With the ever-advancing pace of technology, breaking the rules with the use of smartphones and earpieces has made the task even easier.
But now new technology could be levelling the playing field – turning the tables by catching exam cheats in the act.
Manufactured by the Swedish company Tobii, a high-tech pair of glasses, which tracks the wearer’s eyes, can pinpoint exactly where a person taking a test is looking.
And if the wearer’s gaze wanders – such as to the desk of a neighbouring student – then their deception will be recorded.
“The glasses record everything you see,” said Professor Justin Thomas, a psychology researcher at Zayed University and a columnist for The National, and one of two academics who reviewed the technology.
“They are also fitted with a sensitive mic. If you see it, we see it; if you hear it, we hear it.”
Recent research carried out by the International Centre for Academic Integrity compiled global surveys of cheating spanning the 12 years from 2002 to 2015, including data for 71,300 undergraduates.
They found 39 per cent of students reported having cheated in an exam, while 64 per cent said they had cheated in a written assignment.
In a study of the effectiveness of Tobii’s glasses, researchers carried out a mock exam that was sat by 30 first-year undergraduates at Zayed University.
Three students acted as cheaters and wore the glasses that made visual and audio recordings at the same time.
When the team reviewed the footage, they identified all 22 instances where the volunteers had attempted to cheat.
“We replayed the exam footage – kind of like Var [video assistant referee] for exams. If we saw foul play, we flagged it,” Prof Thomas said.
“Examples included looking at a phone, looking at cheat sheets or looking at another student’s paper.
“The only way to cheat would be to cover the camera with your finger and then cheat.
“We made a rule that interference with the camera was to be taken as cheating.”
Prof Thomas, who co-wrote the paper with Dr Adam Jeffers, an assistant professor at Zayed University, acknowledged that the technology was currently too expensive to introduce on a large scale.
But he predicted that, given time, the cost of the glasses was likely to reduce quickly, becoming “as cheap as chips in a few years”.
The main challenge to improve the device, he said, was to find an automatic way of reviewing the footage to reduce the man hours it took to check many students.
“We envisage that a machine-learning algorithm could be developed to review the footage at high speed and just flag up anything suspicious,” Prof Thomas said.

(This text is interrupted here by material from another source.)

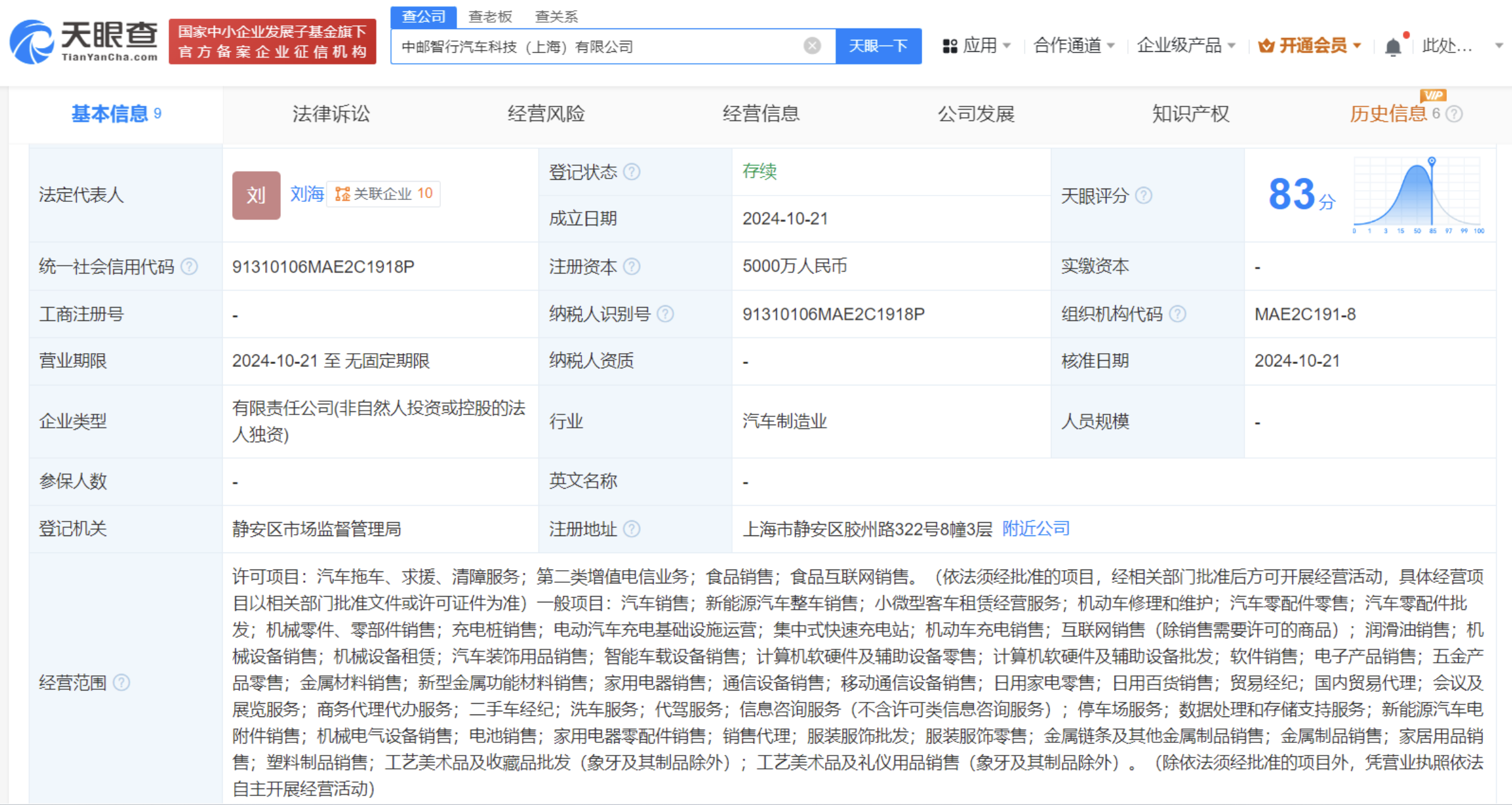
Task: Open the 附近公司 link
Action: (1036, 528)
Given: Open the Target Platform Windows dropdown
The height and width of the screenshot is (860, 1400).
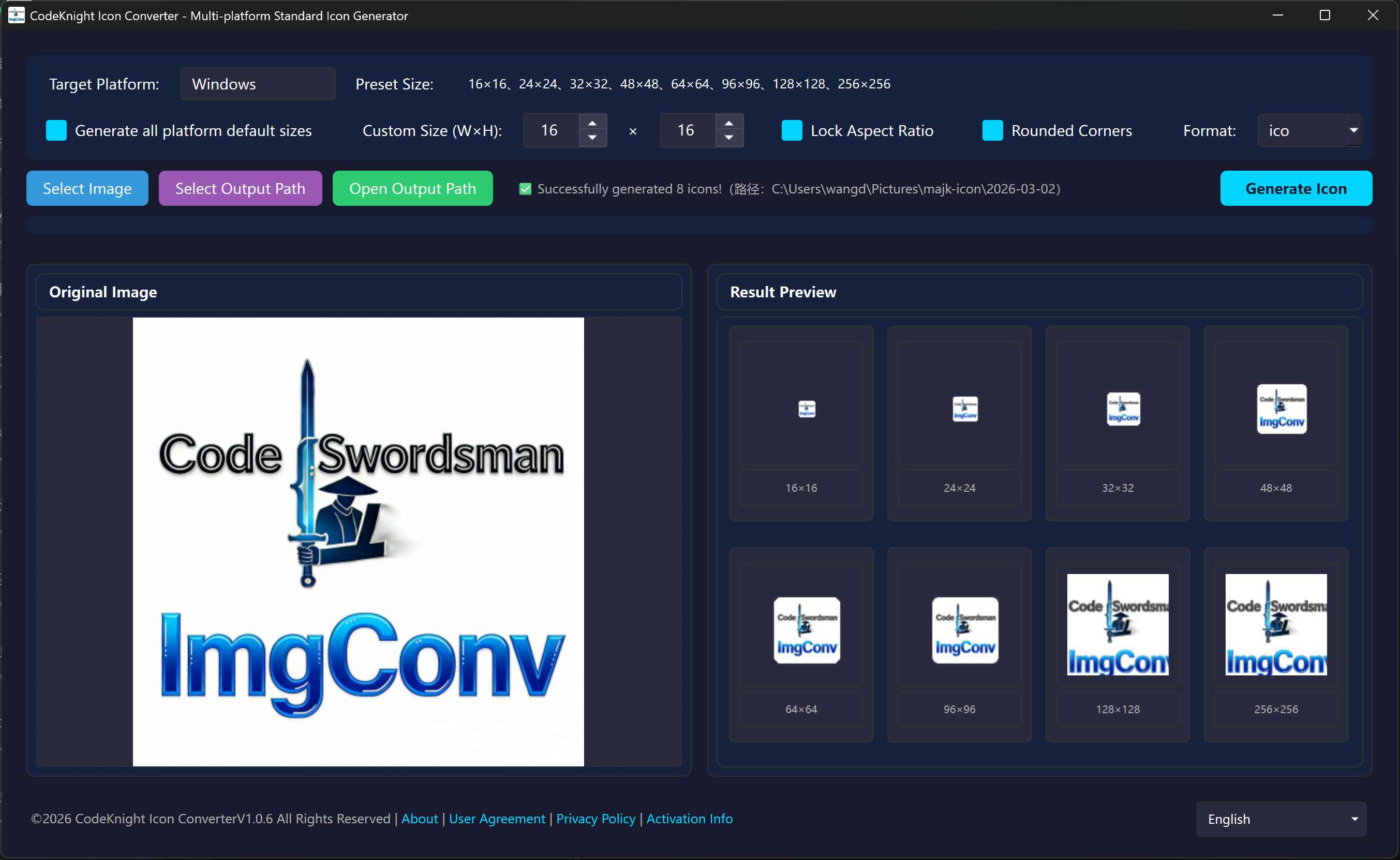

“The suspect sections could then be reviewed by traditional proctors who would deem if the student had violated exam integrity.”
Prof Thomas said the glasses were unlikely to lead to false positives, where innocent students end up being accused of cheating.

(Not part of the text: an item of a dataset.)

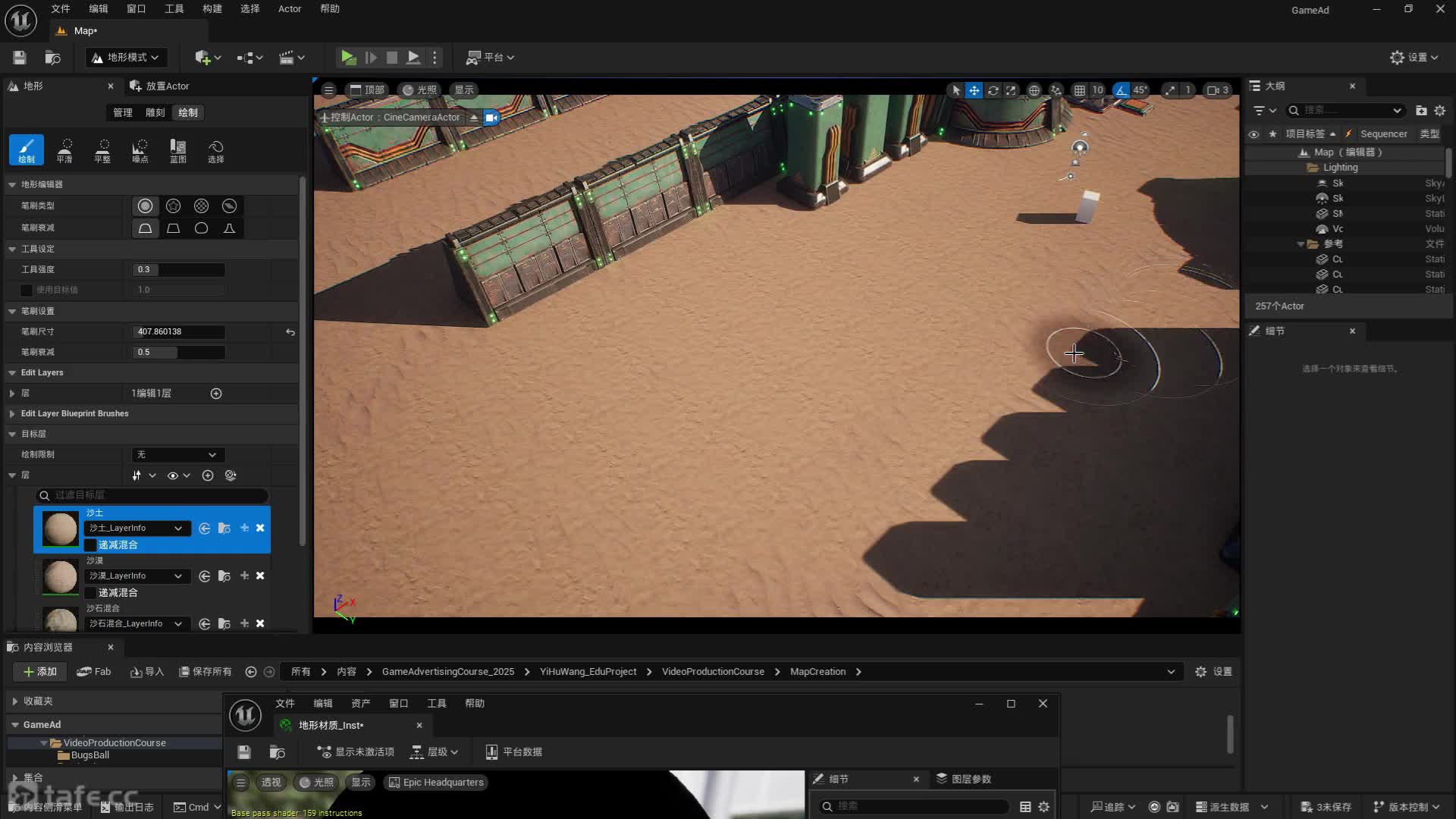Expand the Edit Layer Blueprint Brushes section
This screenshot has width=1456, height=819.
(x=12, y=414)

He said that instead, the technology could protect students from mistaken or unfair allegations.
If the glasses were fitted with retinal scanners, for example, this could confirm that a candidate was who they claimed to be.

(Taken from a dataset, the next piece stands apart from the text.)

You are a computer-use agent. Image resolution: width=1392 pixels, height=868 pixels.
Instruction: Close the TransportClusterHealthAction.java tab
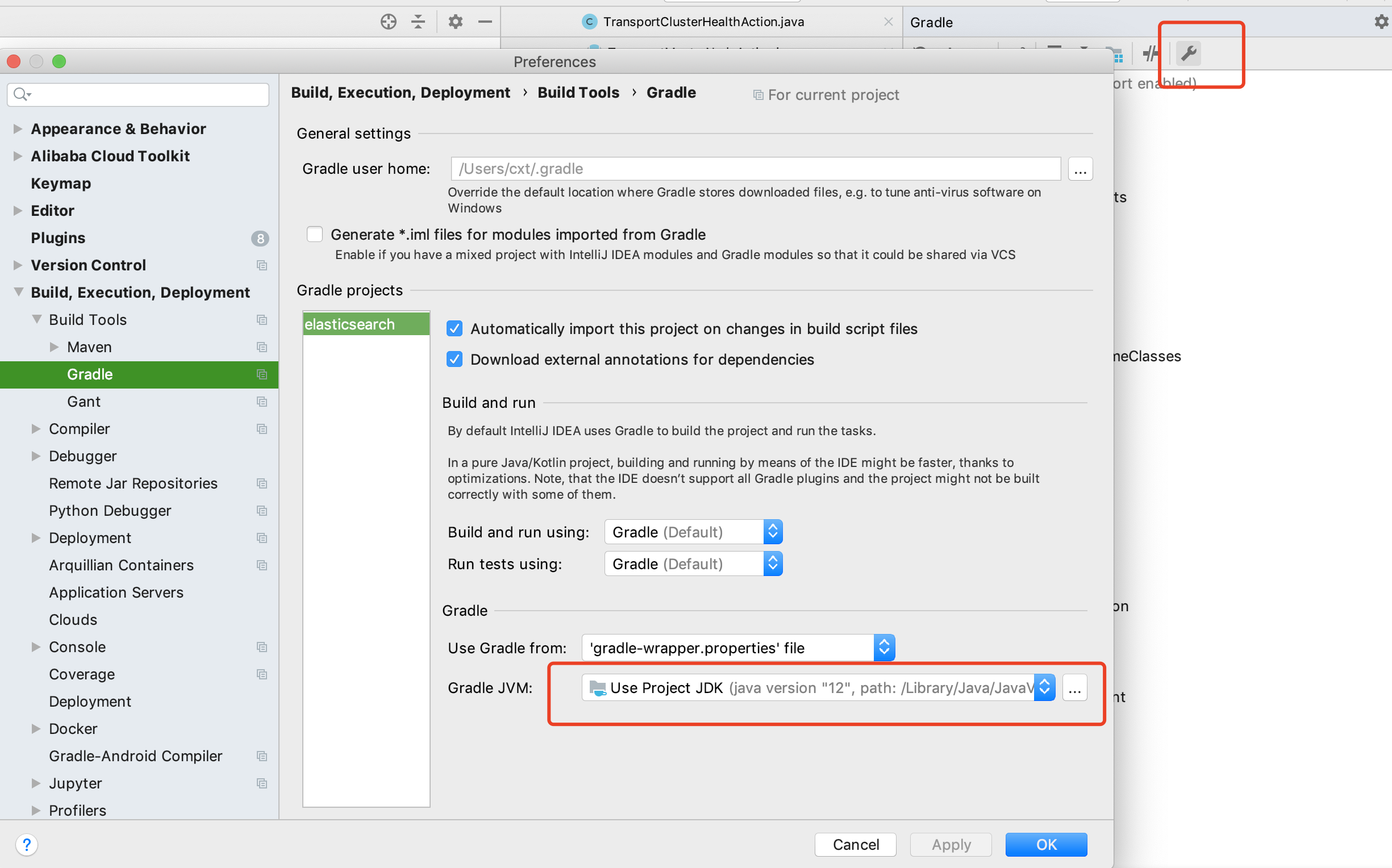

Imposters have been known to sit exam papers for a fee, ensuring that their clients passed.
Dr Irene Glendinning, a researcher in academic integrity at Coventry University in the UK, said eye-tracking glasses might be effective against several types of cheating.
She said these included collusion, copying, using crib notes, receiving spoken messages and using a smartphone.
But she said the technology would not be effective against other forms of cheating, such as a student leaving an exam room and accessing materials in a toilet.
Dr Thomas Lancaster, a senior teaching fellow at Imperial College London who has researched issues around academic cheating for two decades, said “no way of trying to stop cheating is infallible”.
“There’s probably more temptation to cheat than there used to be, because we now have a system where people’s lives depend so much on their results,” Dr Lancaster said.
An alternative method tried in some countries, particularly in eastern Europe, is filming students in exams, Dr Glendinning said.
“It’s kind of an arms race,” said Dr Glendinning, referring to the constant battle between new cheating prevention techniques and the ability of students to find different ways to beat the system.
In a statement, Tobii said its glasses were “designed to capture natural viewing behaviour”.
“Wearable mobile eye-tracking systems open up entirely new opportunities for behavioural studies,” it said.
So how does Tobii’s product work?
The glasses contain five miniature cameras and a series of lights or illuminators.
A pair of cameras face towards each eye of the wearer while another lens faces forward, capturing the individual’s surroundings.
The illuminators beam a pattern of light into the wearer’s eyes and four cameras capture images showing these reflections.
The images are used to identify the reflection of the light source on the cornea and a series of calculations can reveal the direction of the wearer’s gaze.
A combination of this gaze point and additional footage from the forward-facing camera identifies what the person is studying at any particular time.